Work required: Go through the records below and report each line with "Expand" in it.

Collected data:
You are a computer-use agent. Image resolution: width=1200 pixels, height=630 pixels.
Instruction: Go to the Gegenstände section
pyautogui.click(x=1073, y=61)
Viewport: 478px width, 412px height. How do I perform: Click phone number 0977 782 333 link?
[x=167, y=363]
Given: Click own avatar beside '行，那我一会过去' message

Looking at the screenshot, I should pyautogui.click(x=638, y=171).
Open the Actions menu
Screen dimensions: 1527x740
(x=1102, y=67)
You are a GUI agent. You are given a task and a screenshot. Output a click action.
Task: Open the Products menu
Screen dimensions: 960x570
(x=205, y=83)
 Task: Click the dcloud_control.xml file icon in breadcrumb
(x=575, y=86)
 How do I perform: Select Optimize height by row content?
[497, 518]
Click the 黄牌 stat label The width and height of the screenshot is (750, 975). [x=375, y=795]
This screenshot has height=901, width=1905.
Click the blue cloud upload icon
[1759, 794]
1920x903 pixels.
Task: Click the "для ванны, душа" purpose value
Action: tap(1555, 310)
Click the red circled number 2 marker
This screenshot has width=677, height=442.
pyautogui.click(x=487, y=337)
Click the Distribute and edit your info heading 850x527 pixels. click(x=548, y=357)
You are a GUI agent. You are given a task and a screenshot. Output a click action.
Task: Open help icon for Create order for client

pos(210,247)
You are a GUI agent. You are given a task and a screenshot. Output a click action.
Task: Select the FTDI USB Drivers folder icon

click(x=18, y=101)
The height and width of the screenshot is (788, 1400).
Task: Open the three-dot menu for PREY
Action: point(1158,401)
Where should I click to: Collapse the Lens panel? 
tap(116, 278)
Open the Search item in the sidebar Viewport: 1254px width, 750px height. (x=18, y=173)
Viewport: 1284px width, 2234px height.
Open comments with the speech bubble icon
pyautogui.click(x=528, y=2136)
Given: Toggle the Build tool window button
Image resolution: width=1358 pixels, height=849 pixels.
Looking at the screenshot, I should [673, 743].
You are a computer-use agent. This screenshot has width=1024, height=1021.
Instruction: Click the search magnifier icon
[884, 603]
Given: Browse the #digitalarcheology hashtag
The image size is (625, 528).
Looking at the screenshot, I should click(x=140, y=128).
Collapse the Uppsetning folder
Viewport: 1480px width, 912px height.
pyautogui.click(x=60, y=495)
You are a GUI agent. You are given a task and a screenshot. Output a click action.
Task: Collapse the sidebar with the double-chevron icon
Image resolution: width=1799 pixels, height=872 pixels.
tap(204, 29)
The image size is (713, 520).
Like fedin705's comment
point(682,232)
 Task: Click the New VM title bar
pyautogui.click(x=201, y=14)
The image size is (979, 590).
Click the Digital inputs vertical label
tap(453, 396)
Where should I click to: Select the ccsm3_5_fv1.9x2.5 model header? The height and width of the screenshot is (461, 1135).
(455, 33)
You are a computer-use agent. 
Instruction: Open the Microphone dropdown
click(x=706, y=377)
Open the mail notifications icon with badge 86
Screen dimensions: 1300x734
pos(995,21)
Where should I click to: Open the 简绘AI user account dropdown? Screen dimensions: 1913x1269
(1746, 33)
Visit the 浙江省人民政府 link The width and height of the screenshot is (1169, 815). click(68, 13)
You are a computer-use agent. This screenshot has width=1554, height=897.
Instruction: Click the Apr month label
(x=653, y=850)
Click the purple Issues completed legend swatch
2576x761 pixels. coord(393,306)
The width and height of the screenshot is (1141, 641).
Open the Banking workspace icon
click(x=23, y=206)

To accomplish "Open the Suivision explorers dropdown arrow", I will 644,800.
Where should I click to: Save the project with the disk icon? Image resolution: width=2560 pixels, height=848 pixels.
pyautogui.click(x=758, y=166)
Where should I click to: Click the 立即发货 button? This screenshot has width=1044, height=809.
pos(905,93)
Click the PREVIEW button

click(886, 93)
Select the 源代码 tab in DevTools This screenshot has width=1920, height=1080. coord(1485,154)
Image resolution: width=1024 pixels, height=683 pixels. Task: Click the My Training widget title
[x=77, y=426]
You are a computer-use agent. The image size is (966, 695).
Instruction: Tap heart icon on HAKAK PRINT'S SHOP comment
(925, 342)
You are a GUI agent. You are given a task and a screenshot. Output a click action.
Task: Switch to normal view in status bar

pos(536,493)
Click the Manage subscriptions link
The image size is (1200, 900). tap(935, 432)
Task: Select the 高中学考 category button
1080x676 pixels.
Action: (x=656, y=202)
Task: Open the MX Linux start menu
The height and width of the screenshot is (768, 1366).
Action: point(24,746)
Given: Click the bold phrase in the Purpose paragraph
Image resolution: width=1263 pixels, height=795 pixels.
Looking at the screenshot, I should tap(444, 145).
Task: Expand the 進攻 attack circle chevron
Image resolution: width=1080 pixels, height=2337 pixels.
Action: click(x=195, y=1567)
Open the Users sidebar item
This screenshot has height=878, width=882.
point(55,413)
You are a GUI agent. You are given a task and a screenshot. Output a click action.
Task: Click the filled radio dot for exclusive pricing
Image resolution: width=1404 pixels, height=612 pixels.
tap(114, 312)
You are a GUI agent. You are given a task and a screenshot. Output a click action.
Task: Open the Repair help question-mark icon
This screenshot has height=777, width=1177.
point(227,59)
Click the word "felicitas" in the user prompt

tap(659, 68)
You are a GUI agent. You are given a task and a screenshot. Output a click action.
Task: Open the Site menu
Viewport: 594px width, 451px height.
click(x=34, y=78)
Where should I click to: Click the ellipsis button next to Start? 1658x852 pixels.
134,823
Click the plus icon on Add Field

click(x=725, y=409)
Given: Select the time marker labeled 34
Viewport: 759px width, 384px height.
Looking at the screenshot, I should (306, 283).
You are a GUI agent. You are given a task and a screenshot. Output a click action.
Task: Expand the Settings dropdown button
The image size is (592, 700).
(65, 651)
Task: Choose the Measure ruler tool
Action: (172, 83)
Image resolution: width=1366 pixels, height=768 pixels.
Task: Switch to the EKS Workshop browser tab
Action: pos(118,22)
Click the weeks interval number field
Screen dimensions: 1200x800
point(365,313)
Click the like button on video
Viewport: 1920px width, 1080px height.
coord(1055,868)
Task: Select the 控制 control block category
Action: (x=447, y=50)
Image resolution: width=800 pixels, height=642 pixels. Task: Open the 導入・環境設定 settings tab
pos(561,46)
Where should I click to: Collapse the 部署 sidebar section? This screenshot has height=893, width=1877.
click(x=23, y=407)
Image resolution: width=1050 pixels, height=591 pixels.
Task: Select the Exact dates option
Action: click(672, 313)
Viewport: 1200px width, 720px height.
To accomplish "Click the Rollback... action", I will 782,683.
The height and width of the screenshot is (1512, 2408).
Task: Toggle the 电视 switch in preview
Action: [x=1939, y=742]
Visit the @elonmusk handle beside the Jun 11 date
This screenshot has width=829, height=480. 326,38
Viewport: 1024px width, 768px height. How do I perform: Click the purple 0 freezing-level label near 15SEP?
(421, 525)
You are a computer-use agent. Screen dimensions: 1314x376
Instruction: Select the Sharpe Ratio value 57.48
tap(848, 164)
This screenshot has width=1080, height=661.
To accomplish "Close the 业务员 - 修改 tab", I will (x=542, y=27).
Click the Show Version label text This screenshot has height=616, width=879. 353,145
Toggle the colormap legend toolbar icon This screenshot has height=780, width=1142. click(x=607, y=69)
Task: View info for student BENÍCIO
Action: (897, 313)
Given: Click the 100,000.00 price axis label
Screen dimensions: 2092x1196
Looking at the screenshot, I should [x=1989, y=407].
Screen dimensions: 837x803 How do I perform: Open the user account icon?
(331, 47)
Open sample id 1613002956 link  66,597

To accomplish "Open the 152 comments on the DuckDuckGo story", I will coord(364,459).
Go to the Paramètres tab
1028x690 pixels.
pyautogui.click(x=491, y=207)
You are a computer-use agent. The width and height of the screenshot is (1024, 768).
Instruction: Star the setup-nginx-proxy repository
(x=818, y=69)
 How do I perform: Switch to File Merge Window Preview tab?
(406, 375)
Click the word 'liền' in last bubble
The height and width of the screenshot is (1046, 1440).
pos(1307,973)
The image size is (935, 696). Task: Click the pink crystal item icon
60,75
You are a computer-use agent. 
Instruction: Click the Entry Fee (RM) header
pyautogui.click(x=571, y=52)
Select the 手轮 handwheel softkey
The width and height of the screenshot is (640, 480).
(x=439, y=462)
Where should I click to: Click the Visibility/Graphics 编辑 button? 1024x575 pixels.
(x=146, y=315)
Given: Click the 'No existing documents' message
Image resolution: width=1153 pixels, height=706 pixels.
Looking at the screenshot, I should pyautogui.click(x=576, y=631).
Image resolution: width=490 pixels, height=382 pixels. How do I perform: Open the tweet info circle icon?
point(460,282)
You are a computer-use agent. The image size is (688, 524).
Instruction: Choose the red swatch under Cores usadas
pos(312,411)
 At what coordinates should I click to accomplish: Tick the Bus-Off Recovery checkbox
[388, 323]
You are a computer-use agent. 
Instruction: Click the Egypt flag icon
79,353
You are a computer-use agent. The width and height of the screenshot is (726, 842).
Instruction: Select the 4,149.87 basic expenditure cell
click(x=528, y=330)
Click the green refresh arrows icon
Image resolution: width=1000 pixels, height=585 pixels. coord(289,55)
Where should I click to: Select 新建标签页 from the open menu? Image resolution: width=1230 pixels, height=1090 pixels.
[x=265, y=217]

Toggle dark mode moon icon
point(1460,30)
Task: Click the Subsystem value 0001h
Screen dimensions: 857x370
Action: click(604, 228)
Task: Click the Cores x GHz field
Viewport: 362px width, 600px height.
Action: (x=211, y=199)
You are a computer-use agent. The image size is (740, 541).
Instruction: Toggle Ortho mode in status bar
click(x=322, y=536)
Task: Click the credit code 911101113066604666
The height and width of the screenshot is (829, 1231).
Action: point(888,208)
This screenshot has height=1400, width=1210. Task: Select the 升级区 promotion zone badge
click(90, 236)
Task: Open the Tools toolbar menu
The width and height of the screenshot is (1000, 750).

Finished task:
Task: Expand the 進攻 attack circle chevron
Task: Expand the Settings dropdown button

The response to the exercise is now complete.